Ecoregion in the Gobi Desert

The Alashan Plateau semi-desert ecoregion (WWF ID: PA1302) covers the southwestern portion of the Gobi Desert where precipitation in the mountains is sufficient for a short part of the summer to support sparse plant life. The terrain is basin and range, with elevations from 1000 to 2500 m. The region straddles the China–Mongolian border, with the Tibetan Plateau to the south, and the more arid regions of the Gobi to the north and east.

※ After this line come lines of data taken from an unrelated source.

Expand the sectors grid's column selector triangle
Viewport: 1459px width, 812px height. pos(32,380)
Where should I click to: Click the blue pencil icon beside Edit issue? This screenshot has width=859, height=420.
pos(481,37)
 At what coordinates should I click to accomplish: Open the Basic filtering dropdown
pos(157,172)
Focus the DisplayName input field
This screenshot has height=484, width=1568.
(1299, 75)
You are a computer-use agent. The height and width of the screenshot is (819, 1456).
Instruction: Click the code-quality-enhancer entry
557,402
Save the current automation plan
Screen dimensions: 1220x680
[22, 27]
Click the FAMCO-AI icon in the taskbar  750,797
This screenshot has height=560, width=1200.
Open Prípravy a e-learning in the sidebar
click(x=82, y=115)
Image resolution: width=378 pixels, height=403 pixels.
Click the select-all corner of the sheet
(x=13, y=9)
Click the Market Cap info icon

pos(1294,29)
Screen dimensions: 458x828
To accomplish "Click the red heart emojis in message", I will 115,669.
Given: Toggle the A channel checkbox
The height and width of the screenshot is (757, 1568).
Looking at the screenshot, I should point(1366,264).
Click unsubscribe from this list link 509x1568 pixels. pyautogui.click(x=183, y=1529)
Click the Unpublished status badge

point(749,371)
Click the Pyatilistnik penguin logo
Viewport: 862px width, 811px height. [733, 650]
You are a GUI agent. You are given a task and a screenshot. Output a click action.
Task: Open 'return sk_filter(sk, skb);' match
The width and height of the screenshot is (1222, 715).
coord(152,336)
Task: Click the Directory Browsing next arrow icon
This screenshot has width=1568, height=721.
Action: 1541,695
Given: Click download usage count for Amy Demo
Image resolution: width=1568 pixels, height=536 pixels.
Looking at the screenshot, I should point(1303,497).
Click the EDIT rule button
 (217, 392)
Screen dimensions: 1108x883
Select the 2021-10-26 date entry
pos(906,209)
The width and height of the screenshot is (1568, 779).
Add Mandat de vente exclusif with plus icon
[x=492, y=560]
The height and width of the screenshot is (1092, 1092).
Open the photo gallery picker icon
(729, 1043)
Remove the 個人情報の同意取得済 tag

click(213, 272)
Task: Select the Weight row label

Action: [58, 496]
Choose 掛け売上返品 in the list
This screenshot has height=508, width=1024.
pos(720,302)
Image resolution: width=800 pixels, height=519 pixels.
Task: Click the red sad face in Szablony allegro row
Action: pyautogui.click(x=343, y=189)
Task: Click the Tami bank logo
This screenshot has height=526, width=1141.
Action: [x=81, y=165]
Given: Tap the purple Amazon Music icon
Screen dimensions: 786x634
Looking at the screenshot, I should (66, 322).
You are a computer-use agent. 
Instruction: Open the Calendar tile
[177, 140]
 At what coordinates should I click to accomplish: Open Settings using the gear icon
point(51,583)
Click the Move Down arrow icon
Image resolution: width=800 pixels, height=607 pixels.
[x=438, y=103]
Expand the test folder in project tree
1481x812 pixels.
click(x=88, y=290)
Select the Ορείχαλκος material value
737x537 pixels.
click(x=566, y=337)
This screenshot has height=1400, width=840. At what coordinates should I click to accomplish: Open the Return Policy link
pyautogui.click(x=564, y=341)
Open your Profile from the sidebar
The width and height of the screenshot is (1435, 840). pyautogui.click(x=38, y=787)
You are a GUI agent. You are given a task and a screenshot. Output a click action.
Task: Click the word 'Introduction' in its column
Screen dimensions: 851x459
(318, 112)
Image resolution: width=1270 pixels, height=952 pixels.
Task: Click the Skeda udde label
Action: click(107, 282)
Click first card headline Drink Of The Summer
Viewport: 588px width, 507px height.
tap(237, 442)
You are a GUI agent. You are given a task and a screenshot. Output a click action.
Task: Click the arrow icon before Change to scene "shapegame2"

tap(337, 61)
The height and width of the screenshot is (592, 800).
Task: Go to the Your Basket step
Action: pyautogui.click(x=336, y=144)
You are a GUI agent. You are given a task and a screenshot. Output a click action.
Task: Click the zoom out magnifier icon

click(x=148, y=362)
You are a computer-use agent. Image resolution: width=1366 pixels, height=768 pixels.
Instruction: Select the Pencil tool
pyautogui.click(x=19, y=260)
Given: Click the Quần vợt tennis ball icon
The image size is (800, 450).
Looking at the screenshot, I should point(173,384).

== Location and description ==
The ecoregion encompasses the desert basins and low mountains bordered by the Lop Desert on the west, the Tibetan Plateau and Qilian Mountains to the south, the Gobi extension of the Altai Mountains on the north, and the Helan Mountains to the southeast. This part of the Gobi desert is in the rain shadow of the Tibetan Plateau. However, parts of it still receive enough precipitation to support areas of semi-arid desert plant communities.

== Climate ==
The climate of the ecoregion is a cool arid climate (Köppen BWk). This climate is characteristic of arid climates that typically have precipitation far below potential evapotranspiration. Several months average below 0 C. Annual precipitation on the Alashan Plateau is under 150 mm/year.

== Flora and fauna ==
Plant communities of the Alashan Plateau use various strategies to form and survive. While the ecoregion does have areas of sand and bare rock, there are also low-lying areas with plants that are salt-tolerant (halophytes) and adapted to the low levels of precipitation (xerophytes). Shrubs such as saxaul (Haloxylon ammodendron) and the semi-perennial Reaumuria soongorica add stability to the soil and attract associated species. Areas with more moisture support semi-desert communities of wormwoods (Artemisia), bean caper (Zygophyllum), and Calligonum mongolicum. Runoff from the Qilian Mountains supports some grasslands, and the Yellow River, which runs along the eastern edge, supports river forests of desert poplar (Populus euphratica) and Tamarix species.

There is one mammal endemic to the Alashan Plateau, Przewalski's gerbil.

== Protections ==
The Gobi Gurvansaikhan National Park is in Mongolia's north-central part of the ecoregion.